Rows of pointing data
====
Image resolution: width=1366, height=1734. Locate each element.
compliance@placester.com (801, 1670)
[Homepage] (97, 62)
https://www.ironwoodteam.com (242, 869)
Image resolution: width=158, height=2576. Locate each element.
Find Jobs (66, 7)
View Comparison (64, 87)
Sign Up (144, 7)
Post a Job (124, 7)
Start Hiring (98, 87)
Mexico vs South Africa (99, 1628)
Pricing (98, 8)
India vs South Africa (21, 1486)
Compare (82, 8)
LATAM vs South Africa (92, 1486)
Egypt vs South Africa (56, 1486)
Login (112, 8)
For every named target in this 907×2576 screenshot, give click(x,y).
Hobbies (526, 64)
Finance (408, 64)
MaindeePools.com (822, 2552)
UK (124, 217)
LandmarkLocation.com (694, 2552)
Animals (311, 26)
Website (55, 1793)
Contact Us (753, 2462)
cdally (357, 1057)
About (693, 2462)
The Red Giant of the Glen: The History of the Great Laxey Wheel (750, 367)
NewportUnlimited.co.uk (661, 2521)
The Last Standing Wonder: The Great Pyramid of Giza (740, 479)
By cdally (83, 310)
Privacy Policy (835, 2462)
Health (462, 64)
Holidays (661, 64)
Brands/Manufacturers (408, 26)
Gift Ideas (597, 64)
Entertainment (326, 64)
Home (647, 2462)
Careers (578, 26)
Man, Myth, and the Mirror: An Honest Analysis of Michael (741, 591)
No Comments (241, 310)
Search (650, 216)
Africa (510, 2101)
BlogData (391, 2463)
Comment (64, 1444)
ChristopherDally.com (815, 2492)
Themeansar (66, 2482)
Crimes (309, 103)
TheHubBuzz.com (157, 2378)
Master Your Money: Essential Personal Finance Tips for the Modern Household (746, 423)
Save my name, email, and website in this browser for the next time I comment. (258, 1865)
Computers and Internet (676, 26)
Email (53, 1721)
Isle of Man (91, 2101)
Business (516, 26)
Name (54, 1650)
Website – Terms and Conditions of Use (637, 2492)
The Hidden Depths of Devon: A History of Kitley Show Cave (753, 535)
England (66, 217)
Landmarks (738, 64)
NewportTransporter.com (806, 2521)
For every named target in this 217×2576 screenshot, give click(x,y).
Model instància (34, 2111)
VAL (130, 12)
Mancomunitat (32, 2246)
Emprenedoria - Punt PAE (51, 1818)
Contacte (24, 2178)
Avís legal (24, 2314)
====
**Written exercise**. Turn every line of the material into a numbered list, skipping any blank lines.

**Solution for this exercise**.
1. Image resolution: width=1366, height=1734. Locate each element.
2. compliance@placester.com (801, 1670)
3. [Homepage] (97, 62)
4. https://www.ironwoodteam.com (242, 869)
5. Image resolution: width=158, height=2576. Locate each element.
6. Find Jobs (66, 7)
7. View Comparison (64, 87)
8. Sign Up (144, 7)
9. Post a Job (124, 7)
10. Start Hiring (98, 87)
11. Mexico vs South Africa (99, 1628)
12. Pricing (98, 8)
13. India vs South Africa (21, 1486)
14. Compare (82, 8)
15. LATAM vs South Africa (92, 1486)
16. Egypt vs South Africa (56, 1486)
17. Login (112, 8)
18. For every named target in this 907×2576 screenshot, give click(x,y).
19. Hobbies (526, 64)
20. Finance (408, 64)
21. MaindeePools.com (822, 2552)
22. UK (124, 217)
23. LandmarkLocation.com (694, 2552)
24. Animals (311, 26)
25. Website (55, 1793)
26. Contact Us (753, 2462)
27. cdally (357, 1057)
28. About (693, 2462)
29. The Red Giant of the Glen: The History of the Great Laxey Wheel (750, 367)
30. NewportUnlimited.co.uk (661, 2521)
31. The Last Standing Wonder: The Great Pyramid of Giza (740, 479)
32. By cdally (83, 310)
33. Privacy Policy (835, 2462)
34. Health (462, 64)
35. Holidays (661, 64)
36. Brands/Manufacturers (408, 26)
37. Gift Ideas (597, 64)
38. Entertainment (326, 64)
39. Home (647, 2462)
40. Careers (578, 26)
41. Man, Myth, and the Mirror: An Honest Analysis of Michael (741, 591)
42. No Comments (241, 310)
43. Search (650, 216)
44. Africa (510, 2101)
45. BlogData (391, 2463)
46. Comment (64, 1444)
47. ChristopherDally.com (815, 2492)
48. Themeansar (66, 2482)
49. Crimes (309, 103)
50. TheHubBuzz.com (157, 2378)
51. Master Your Money: Essential Personal Finance Tips for the Modern Household (746, 423)
52. Save my name, email, and website in this browser for the next time I comment. (258, 1865)
53. Computers and Internet (676, 26)
54. Email (53, 1721)
55. Isle of Man (91, 2101)
56. Business (516, 26)
57. Name (54, 1650)
58. Website – Terms and Conditions of Use (637, 2492)
59. The Hidden Depths of Devon: A History of Kitley Show Cave (753, 535)
60. England (66, 217)
61. Landmarks (738, 64)
62. NewportTransporter.com (806, 2521)
63. For every named target in this 217×2576 screenshot, give click(x,y).
64. Model instància (34, 2111)
65. VAL (130, 12)
66. Mancomunitat (32, 2246)
67. Emprenedoria - Punt PAE (51, 1818)
68. Contacte (24, 2178)
69. Avís legal (24, 2314)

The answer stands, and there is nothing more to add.